Stored items
★ ★ ★ ★ ★ ★ ★
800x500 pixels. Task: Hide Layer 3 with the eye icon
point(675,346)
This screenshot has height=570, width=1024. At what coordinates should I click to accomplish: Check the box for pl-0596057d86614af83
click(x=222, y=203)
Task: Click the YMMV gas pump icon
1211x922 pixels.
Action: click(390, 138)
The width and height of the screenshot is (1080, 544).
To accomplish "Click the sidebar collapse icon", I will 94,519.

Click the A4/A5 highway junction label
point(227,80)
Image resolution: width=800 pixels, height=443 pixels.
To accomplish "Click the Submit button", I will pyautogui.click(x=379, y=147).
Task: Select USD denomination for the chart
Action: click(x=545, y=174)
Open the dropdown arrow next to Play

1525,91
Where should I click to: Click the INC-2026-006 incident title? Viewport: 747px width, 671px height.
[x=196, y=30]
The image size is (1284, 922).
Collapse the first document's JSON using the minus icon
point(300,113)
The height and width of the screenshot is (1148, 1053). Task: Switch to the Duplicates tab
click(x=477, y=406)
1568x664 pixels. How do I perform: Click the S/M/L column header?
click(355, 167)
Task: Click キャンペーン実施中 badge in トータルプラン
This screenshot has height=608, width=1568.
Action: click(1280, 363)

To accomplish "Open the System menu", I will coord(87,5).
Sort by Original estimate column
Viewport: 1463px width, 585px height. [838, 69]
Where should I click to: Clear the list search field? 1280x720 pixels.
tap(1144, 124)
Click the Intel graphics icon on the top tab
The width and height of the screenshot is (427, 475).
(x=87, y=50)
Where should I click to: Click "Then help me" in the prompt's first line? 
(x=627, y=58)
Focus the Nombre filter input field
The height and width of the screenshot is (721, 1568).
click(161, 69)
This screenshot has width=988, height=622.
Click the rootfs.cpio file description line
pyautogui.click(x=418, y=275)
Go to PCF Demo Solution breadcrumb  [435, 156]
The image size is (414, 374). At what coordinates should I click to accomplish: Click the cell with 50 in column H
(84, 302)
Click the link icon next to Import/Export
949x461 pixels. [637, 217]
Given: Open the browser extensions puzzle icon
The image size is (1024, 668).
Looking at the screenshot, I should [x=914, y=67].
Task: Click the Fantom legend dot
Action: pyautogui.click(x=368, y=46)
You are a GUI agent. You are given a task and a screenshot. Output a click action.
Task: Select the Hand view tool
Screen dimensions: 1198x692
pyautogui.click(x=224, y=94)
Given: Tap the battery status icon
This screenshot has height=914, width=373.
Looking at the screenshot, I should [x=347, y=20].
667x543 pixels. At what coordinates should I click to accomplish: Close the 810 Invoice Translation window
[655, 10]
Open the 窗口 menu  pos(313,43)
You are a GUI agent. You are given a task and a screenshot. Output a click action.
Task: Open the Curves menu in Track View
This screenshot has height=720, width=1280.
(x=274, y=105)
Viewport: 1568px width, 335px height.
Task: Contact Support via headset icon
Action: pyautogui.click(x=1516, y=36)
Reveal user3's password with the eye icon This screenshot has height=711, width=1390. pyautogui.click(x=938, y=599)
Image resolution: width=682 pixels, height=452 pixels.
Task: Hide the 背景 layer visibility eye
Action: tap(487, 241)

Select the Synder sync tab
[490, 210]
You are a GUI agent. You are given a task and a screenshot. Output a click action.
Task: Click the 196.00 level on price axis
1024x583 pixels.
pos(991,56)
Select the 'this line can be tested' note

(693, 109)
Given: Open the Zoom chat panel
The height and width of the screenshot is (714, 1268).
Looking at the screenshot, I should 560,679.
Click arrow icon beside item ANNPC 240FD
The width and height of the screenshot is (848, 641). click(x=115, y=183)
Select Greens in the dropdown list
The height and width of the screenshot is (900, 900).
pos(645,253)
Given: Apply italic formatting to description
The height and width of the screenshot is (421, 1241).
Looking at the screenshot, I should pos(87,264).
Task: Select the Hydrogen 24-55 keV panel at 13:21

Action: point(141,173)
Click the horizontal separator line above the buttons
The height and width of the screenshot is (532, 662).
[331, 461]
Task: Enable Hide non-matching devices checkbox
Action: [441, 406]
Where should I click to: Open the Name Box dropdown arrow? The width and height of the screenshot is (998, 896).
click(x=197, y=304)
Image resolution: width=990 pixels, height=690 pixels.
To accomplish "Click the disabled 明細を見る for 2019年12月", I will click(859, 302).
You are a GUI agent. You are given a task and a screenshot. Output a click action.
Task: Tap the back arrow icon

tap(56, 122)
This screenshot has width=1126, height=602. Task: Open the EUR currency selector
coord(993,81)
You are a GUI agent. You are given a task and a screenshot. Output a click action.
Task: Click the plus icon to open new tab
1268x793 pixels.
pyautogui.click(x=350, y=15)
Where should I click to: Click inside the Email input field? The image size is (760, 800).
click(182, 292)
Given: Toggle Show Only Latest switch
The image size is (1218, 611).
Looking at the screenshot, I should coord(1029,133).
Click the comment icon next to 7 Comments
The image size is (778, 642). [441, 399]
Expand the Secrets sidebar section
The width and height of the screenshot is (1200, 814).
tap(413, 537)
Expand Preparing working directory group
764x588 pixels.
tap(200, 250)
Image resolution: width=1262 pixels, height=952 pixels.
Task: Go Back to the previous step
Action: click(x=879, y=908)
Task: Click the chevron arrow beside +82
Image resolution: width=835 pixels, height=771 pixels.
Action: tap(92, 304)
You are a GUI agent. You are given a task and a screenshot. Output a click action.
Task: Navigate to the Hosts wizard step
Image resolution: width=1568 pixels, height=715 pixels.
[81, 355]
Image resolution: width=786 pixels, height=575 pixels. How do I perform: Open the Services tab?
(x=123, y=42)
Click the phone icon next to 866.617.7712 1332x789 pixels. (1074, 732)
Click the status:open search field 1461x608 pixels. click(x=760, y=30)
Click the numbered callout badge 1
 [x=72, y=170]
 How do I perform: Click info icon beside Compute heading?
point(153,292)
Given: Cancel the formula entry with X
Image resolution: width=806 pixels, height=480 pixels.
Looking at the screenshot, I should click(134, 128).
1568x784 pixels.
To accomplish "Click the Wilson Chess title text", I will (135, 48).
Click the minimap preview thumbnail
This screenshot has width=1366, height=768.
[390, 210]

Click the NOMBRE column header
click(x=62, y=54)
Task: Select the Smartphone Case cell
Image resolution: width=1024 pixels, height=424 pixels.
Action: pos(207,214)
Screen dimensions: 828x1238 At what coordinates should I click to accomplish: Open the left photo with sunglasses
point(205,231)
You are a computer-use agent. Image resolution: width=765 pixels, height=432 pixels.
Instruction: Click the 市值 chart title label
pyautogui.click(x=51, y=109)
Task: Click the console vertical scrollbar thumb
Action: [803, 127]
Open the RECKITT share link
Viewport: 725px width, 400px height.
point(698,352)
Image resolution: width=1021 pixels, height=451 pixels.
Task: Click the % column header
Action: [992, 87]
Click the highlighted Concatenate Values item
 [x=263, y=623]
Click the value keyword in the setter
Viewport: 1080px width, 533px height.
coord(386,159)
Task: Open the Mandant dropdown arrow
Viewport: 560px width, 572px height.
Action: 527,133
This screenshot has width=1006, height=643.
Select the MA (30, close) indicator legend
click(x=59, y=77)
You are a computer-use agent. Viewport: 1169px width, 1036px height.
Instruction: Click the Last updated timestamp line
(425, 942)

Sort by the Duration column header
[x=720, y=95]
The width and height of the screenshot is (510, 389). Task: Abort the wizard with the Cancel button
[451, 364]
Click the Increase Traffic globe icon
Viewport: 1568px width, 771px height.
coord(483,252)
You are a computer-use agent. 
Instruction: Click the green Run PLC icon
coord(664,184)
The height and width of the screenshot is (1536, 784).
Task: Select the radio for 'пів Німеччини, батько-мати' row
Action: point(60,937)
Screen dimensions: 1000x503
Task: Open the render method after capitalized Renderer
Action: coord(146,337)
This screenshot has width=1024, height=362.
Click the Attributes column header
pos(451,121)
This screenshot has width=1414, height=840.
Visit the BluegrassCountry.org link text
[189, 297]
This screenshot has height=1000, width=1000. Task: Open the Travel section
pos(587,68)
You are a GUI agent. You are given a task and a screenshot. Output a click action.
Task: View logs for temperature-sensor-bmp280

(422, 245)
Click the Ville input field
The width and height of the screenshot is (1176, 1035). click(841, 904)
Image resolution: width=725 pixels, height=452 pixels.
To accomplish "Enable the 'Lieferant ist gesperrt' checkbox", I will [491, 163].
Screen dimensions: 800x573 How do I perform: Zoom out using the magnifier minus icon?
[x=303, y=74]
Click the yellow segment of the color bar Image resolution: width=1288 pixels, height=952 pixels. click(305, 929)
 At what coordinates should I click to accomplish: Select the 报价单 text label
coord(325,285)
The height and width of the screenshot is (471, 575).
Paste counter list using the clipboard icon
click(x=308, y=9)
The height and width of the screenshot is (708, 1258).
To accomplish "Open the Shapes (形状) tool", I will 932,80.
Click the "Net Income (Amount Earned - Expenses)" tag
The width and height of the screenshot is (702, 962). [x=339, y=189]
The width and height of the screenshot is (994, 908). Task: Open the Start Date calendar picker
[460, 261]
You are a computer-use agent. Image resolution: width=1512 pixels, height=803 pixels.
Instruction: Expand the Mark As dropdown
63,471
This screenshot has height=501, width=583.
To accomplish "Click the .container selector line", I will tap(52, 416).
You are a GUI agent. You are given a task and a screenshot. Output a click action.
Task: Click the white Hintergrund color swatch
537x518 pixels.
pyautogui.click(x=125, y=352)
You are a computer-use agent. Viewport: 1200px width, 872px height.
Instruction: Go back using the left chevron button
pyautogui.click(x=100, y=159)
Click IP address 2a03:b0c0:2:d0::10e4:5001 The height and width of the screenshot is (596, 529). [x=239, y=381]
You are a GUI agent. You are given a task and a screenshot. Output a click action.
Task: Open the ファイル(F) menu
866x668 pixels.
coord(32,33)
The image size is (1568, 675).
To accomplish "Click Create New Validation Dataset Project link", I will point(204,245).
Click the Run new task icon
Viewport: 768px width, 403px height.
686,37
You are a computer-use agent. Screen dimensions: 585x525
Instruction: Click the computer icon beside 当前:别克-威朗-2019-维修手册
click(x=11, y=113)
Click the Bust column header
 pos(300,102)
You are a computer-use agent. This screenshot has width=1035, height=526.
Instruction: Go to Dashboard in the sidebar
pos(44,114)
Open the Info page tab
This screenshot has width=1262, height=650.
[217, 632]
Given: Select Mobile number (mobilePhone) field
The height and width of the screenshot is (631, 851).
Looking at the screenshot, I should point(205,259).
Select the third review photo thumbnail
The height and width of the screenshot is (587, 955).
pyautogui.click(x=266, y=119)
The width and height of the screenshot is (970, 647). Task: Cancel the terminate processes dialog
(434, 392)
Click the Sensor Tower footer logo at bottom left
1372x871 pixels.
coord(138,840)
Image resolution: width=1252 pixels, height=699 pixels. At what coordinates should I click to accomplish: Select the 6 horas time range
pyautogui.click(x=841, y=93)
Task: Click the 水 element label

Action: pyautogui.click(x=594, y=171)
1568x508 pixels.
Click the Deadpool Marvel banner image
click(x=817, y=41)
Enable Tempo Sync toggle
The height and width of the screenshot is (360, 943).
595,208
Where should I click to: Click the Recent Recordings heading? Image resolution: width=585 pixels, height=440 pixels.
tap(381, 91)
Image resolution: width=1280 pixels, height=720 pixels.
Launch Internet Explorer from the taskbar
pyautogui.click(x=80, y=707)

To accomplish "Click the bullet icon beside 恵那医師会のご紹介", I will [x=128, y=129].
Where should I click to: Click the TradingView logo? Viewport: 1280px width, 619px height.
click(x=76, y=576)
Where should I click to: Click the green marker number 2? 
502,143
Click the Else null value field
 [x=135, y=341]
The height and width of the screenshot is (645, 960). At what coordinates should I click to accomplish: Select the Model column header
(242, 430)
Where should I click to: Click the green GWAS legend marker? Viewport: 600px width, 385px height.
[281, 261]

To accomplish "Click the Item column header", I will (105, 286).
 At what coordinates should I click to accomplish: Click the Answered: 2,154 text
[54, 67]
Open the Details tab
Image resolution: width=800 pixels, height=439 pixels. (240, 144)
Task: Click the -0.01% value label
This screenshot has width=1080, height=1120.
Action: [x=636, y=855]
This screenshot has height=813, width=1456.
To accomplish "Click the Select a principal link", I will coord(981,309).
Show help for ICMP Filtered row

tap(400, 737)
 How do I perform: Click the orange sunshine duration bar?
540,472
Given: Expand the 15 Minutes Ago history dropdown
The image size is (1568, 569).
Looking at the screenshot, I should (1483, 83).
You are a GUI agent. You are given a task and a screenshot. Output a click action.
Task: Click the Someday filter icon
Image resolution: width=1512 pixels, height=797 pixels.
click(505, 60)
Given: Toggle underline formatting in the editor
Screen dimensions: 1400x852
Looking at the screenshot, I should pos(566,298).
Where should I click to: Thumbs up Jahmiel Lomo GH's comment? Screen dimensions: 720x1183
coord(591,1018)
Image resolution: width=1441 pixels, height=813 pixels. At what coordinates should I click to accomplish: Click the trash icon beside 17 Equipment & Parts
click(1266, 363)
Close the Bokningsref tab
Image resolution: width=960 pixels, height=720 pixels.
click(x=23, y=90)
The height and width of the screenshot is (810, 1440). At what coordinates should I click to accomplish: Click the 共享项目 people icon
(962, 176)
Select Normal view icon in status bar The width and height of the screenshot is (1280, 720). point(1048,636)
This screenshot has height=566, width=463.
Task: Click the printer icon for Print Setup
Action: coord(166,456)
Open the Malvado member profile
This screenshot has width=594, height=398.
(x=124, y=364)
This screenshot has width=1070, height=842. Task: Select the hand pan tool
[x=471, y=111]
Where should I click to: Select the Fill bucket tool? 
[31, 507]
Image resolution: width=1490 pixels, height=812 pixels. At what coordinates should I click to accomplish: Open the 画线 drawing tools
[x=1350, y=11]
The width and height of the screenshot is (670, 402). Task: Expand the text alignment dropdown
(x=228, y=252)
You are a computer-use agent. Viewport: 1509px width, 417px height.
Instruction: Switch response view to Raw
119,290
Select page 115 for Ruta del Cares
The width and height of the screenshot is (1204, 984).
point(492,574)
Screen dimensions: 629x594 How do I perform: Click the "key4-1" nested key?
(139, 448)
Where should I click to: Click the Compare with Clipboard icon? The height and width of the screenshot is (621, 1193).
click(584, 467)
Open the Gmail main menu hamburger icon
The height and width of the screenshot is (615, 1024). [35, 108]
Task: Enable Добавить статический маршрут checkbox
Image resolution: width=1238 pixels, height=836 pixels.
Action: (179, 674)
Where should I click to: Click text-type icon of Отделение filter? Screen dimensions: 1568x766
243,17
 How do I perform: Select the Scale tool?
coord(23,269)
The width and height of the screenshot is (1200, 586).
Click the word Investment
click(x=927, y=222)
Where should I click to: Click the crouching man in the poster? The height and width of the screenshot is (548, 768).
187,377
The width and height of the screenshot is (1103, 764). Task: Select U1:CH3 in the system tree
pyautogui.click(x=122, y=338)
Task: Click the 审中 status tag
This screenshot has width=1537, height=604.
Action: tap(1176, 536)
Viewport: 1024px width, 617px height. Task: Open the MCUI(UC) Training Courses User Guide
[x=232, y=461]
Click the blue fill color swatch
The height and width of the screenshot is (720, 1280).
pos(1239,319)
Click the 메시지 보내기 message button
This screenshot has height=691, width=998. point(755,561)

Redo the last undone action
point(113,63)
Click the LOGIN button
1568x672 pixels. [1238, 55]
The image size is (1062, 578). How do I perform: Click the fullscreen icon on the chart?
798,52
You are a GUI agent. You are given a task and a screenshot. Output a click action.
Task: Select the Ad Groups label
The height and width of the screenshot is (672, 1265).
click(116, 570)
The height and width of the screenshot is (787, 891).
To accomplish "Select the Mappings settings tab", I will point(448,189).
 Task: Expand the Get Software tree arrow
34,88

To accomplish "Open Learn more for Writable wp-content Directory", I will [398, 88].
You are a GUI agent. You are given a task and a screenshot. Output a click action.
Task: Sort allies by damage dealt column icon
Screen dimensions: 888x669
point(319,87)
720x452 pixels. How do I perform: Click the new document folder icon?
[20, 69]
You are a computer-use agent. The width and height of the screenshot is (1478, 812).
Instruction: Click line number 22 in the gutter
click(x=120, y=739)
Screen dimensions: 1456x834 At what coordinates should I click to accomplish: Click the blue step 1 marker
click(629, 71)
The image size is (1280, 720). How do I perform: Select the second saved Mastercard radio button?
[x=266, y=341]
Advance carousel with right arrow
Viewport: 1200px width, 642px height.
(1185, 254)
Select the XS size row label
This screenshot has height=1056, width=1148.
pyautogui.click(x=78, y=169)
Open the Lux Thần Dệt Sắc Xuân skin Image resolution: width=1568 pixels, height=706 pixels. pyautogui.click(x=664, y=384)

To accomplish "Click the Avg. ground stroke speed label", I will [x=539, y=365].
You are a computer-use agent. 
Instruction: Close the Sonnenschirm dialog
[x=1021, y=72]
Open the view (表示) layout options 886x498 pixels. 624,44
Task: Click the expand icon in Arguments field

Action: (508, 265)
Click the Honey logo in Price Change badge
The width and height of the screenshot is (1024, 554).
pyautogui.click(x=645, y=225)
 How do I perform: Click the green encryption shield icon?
★ ★ ★ ★ ★ ★ ★
Problem requirements: Your task is to restate, word for word, only those lines above that fall between the line holding "Task: Open the Curves menu in Track View" and the line holding "Image resolution: width=990", inclusive.

Task response:
Task: Open the Curves menu in Track View
This screenshot has height=720, width=1280.
(x=274, y=105)
Viewport: 1568px width, 335px height.
Task: Contact Support via headset icon
Action: pyautogui.click(x=1516, y=36)
Reveal user3's password with the eye icon This screenshot has height=711, width=1390. pyautogui.click(x=938, y=599)
Image resolution: width=682 pixels, height=452 pixels.
Task: Hide the 背景 layer visibility eye
Action: tap(487, 241)

Select the Synder sync tab
[490, 210]
You are a GUI agent. You are given a task and a screenshot. Output a click action.
Task: Click the 196.00 level on price axis
1024x583 pixels.
pos(991,56)
Select the 'this line can be tested' note

(693, 109)
Given: Open the Zoom chat panel
The height and width of the screenshot is (714, 1268).
Looking at the screenshot, I should 560,679.
Click arrow icon beside item ANNPC 240FD
The width and height of the screenshot is (848, 641). click(x=115, y=183)
Select Greens in the dropdown list
The height and width of the screenshot is (900, 900).
pos(645,253)
Given: Apply italic formatting to description
The height and width of the screenshot is (421, 1241).
Looking at the screenshot, I should pos(87,264).
Task: Select the Hydrogen 24-55 keV panel at 13:21

Action: point(141,173)
Click the horizontal separator line above the buttons
The height and width of the screenshot is (532, 662).
[331, 461]
Task: Enable Hide non-matching devices checkbox
Action: [441, 406]
Where should I click to: Open the Name Box dropdown arrow? The width and height of the screenshot is (998, 896).
click(x=197, y=304)
Image resolution: width=990 pixels, height=690 pixels.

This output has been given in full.